News | June 16, 2021

Dear Ben

I want to pay a new tenant to take my lease off my hands. Can I do that?

You are referring to what is known as a reverse premium, because it goes in the opposite way to what might be expected. Rather than an incoming tenant making a payment to an outgoing tenant because it is so keen to take the lease, this is a payment by the outgoing tenant to get rid of the lease.

Reverse premia are becoming increasingly common as tenants marketing their leases find they can only attract assignees with incentive payments. It is a question for surveyors how much the payments are, and some can be large sums. The outgoing tenant can be making major savings by divesting itself of its long term ongoing liabilities under a lease, in terms of rent, service charges, rates and dilapidations liability. So it can still be doing a great deal when paying a reverse premium.

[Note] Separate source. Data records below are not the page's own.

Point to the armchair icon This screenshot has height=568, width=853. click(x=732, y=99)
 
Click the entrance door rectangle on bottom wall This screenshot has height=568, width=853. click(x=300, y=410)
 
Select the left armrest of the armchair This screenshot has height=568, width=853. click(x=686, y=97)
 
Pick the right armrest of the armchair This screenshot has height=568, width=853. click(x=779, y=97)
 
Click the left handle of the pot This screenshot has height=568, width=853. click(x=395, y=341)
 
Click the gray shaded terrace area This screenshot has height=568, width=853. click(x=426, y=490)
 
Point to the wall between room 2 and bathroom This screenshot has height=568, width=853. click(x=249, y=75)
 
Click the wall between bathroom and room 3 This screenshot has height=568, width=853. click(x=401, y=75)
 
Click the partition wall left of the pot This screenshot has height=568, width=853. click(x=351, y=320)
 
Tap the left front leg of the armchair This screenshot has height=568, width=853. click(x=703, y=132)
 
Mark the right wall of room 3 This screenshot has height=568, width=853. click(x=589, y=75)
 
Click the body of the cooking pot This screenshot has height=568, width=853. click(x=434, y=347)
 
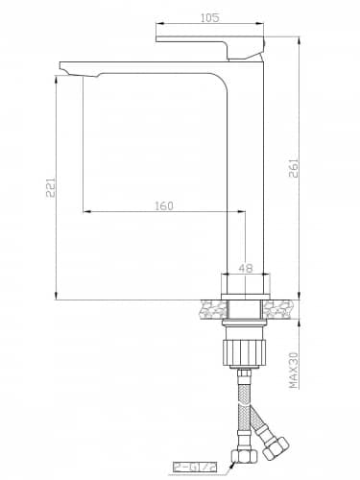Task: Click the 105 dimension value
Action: pyautogui.click(x=210, y=18)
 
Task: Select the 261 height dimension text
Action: pyautogui.click(x=294, y=168)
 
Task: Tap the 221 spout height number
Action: pyautogui.click(x=51, y=187)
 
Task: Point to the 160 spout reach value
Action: pyautogui.click(x=164, y=205)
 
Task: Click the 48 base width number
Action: pyautogui.click(x=246, y=268)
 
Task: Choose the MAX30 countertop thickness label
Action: pyautogui.click(x=294, y=371)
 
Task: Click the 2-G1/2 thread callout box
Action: pyautogui.click(x=195, y=468)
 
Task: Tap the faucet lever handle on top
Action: pyautogui.click(x=211, y=48)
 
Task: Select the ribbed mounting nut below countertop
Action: pyautogui.click(x=244, y=352)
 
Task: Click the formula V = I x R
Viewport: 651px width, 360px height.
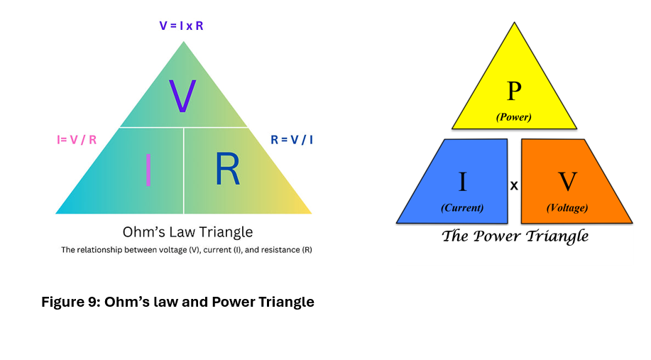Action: point(182,26)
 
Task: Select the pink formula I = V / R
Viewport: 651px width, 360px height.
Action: point(77,140)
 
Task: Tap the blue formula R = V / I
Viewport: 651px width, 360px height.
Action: point(292,140)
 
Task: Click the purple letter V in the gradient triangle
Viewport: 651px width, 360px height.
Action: point(182,96)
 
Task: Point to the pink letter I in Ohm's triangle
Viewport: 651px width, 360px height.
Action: point(148,170)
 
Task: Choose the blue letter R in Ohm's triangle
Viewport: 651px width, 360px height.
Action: point(227,168)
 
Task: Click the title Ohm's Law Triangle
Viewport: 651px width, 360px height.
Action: point(187,231)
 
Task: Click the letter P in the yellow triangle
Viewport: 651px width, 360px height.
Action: point(514,91)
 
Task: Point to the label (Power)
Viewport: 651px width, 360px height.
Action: point(513,117)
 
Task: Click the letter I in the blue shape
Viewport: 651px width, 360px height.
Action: point(462,182)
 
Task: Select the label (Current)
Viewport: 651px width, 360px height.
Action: point(462,207)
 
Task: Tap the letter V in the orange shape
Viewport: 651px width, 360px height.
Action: point(567,182)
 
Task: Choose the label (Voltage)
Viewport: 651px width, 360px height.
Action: point(567,207)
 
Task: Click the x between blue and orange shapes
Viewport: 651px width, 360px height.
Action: point(514,185)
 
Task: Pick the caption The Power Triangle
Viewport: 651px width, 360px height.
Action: point(515,236)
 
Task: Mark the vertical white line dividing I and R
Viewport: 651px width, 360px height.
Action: point(183,170)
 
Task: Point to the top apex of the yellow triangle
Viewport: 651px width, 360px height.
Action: point(515,23)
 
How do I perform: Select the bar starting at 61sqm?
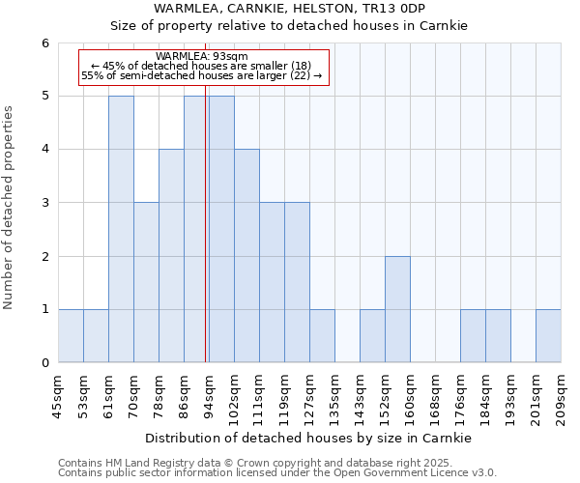click(x=121, y=229)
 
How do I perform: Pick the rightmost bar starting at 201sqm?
click(x=548, y=336)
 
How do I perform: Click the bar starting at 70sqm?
click(x=146, y=282)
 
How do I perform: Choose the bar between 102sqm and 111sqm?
click(x=246, y=256)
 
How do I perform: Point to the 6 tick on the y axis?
click(x=45, y=43)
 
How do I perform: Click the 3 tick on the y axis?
click(x=45, y=203)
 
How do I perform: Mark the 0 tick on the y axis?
click(x=45, y=363)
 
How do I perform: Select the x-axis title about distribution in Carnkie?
click(x=308, y=438)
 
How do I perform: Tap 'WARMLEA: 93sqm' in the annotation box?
click(x=201, y=57)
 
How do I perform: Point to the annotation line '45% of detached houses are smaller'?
click(x=201, y=66)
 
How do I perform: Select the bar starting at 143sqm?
click(x=372, y=336)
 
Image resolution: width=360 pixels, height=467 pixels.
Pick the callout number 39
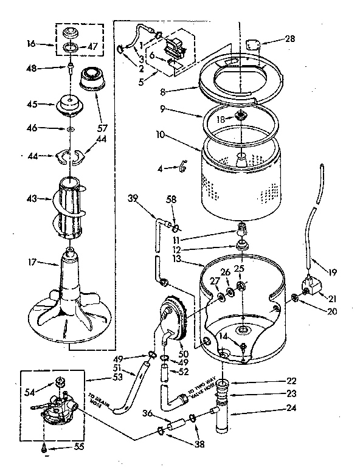pos(133,199)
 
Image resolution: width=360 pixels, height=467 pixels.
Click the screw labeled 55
pos(46,449)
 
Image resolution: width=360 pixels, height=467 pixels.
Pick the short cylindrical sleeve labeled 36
pos(177,424)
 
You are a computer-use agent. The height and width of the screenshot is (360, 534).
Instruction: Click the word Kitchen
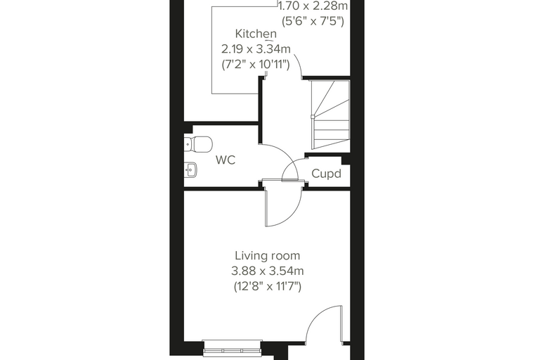coord(256,34)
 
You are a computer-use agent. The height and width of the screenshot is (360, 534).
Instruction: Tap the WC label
coord(226,160)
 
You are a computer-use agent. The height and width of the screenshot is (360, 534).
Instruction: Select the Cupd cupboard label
coord(326,174)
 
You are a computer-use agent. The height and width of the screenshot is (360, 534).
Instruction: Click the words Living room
coord(267,256)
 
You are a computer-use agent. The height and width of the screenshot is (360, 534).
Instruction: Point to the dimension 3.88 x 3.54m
coord(267,271)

A tenant entering into a new lease directly from a landlord would expect to receive a rent-free period, usually intended to cover the period that they will take fitting out the premises to their requirements, but sometimes longer if it’s a tough market for landlords. It isn’t possible for an existing tenant to give a rent-free period to a company to which it wishes to assign its lease. This is when a reverse premium could be used. The amount might reflect a notional period of rent-free, or it might be to reflect the state of disrepair in which the premises are being handed over to the incoming tenant, as the incoming tenant is going to take on the liability for dilapidations accrued before it became the tenant.

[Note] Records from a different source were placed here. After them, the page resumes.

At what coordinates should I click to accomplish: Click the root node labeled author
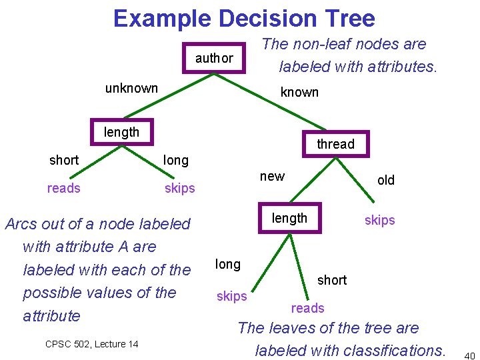(214, 58)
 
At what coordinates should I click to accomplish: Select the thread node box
(335, 144)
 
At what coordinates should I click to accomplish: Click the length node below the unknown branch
(121, 132)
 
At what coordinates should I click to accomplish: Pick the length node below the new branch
(289, 218)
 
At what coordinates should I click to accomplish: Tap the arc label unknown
(131, 88)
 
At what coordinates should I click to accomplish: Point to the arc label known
(299, 92)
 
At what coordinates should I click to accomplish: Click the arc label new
(272, 176)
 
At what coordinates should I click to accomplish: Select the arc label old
(385, 180)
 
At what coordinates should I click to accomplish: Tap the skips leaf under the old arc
(379, 220)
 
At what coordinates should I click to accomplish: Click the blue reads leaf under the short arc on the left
(63, 188)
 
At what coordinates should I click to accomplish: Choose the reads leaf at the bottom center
(307, 308)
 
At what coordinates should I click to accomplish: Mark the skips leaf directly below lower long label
(231, 296)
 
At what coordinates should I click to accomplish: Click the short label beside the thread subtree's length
(331, 280)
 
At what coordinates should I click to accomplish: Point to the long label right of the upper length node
(176, 160)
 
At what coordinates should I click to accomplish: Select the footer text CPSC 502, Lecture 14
(91, 344)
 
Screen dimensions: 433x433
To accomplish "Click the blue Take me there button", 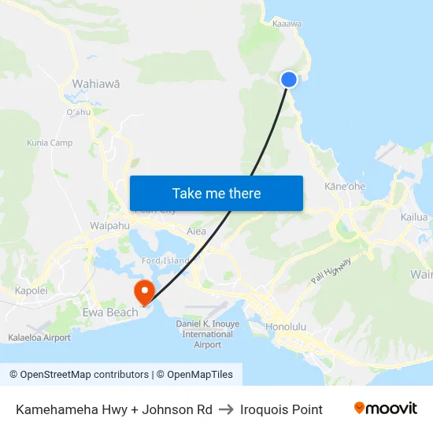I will (216, 194).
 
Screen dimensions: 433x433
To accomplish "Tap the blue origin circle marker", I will (289, 79).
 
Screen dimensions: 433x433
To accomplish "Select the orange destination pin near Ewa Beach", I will (145, 292).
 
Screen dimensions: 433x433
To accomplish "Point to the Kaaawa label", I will (287, 24).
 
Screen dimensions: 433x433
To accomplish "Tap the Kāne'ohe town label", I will (345, 187).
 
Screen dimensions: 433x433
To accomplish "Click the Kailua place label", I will (414, 217).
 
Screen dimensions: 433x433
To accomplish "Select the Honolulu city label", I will (285, 326).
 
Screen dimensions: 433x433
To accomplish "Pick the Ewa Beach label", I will (110, 313).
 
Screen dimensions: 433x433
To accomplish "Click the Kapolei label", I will (31, 291).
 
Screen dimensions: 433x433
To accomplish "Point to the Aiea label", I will (196, 231).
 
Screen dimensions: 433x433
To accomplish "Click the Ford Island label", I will (165, 261).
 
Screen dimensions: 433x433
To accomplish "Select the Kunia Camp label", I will (50, 142).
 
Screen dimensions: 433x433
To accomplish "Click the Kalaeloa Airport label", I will (39, 338).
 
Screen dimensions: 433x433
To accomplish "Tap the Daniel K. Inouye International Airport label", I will (208, 334).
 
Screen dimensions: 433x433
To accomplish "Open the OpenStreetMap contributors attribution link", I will (80, 375).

You will need to consider a few issues before you agree to pay a reverse premium. You are taking a credit risk on your intended assignee. You will be paying over a sum of money to the assignee when the assignment takes place, but you will have no way of knowing for sure that the assignee is going to pay the rent. The usual position is that you will have given your landlord a guarantee of the incoming tenant’s performance of the lease covenants (known as an authorised guarantee agreement). Under the authorised guarantee agreement, if the assignee fails to pay the rent, then the landlord can pursue you for the arrears, even though you are no longer the tenant. It goes on to say that if the lease is disclaimed in the event of the bankruptcy of the assignee, the landlord can require you to take a new lease for the remainder of what would have been the term. So you could end up still liable for the lease or even wind up becoming the tenant again, even though you have paid a large sum upfront in the hope of getting rid of the lease.

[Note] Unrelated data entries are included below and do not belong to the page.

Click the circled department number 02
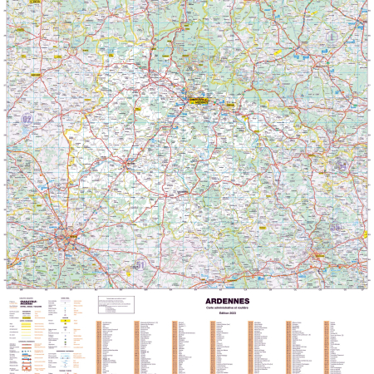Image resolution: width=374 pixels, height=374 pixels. click(27, 120)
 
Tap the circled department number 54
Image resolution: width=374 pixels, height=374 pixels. click(342, 165)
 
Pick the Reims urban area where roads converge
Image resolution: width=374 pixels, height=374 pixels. click(67, 242)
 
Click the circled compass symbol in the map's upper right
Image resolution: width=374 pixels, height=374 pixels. click(332, 37)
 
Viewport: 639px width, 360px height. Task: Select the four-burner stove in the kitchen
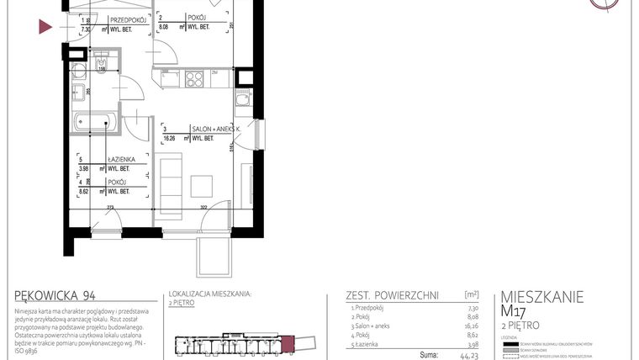[194, 79]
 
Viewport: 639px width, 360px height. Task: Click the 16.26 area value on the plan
[169, 137]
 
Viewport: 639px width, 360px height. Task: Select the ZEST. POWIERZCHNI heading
[391, 295]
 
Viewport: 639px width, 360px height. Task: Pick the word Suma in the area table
[427, 356]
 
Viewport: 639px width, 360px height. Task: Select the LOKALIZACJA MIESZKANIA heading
[209, 294]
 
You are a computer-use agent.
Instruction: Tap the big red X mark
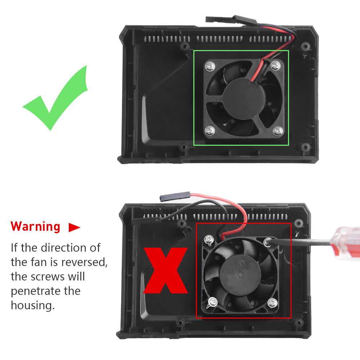[x=166, y=270]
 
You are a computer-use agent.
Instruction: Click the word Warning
[x=35, y=226]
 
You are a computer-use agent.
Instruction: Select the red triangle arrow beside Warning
[x=75, y=227]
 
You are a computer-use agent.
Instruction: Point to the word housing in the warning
[x=33, y=306]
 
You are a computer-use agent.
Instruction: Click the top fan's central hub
[x=244, y=98]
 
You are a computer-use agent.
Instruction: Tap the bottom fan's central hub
[x=240, y=274]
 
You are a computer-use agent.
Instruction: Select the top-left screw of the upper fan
[x=210, y=67]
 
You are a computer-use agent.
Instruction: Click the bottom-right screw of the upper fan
[x=278, y=131]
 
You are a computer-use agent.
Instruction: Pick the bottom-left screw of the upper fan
[x=210, y=131]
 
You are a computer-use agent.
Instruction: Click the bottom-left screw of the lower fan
[x=213, y=302]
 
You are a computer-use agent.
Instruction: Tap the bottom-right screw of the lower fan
[x=273, y=303]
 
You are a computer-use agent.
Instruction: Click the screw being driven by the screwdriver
[x=268, y=242]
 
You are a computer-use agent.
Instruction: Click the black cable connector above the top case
[x=231, y=20]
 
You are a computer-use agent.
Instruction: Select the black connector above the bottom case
[x=175, y=197]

Because of the risk, parties in practice sometimes enter into an agreement which requires the outgoing tenant to make payments in instalments rather than one big lump sum, often upon proof that the assignee has paid its quarterly rent to the landlord. It should be noted that a secret side letter will not work in the case of an underletting. In Homebase Ltd v Allied Dunbar Assurance plc [2002] the tenant was prohibited (in the usual way) from underletting at less than the open market rent. It wanted to do this, so it entered into a side agreement with the undertenant that whilst the underlease would state the full rent required, the tenant would pay to the undertenant each quarter the difference between the underlease rent and what had really been agreed.

It was held that this side agreement had to be disclosed to the landlord and had to be read with the underlease. The tenant was trying to avoid complying with the pre-condition on its ability to underlet; it was not truly underletting at the open market rent.

There hasn’t been a case on the point so it is not clear whether a similar side agreement should be disclosed to the landlord on an assignment rather than an underletting. Logically it would seem to make sense that ancillary documents should be disclosed. However, it has been held that the landlord is not entitled to know what premium, if any, is being paid, or the other terms of the assignment (Kened v Connie Investments Limited [1995]) and so tenants often keep such arrangements between themselves and their assignees.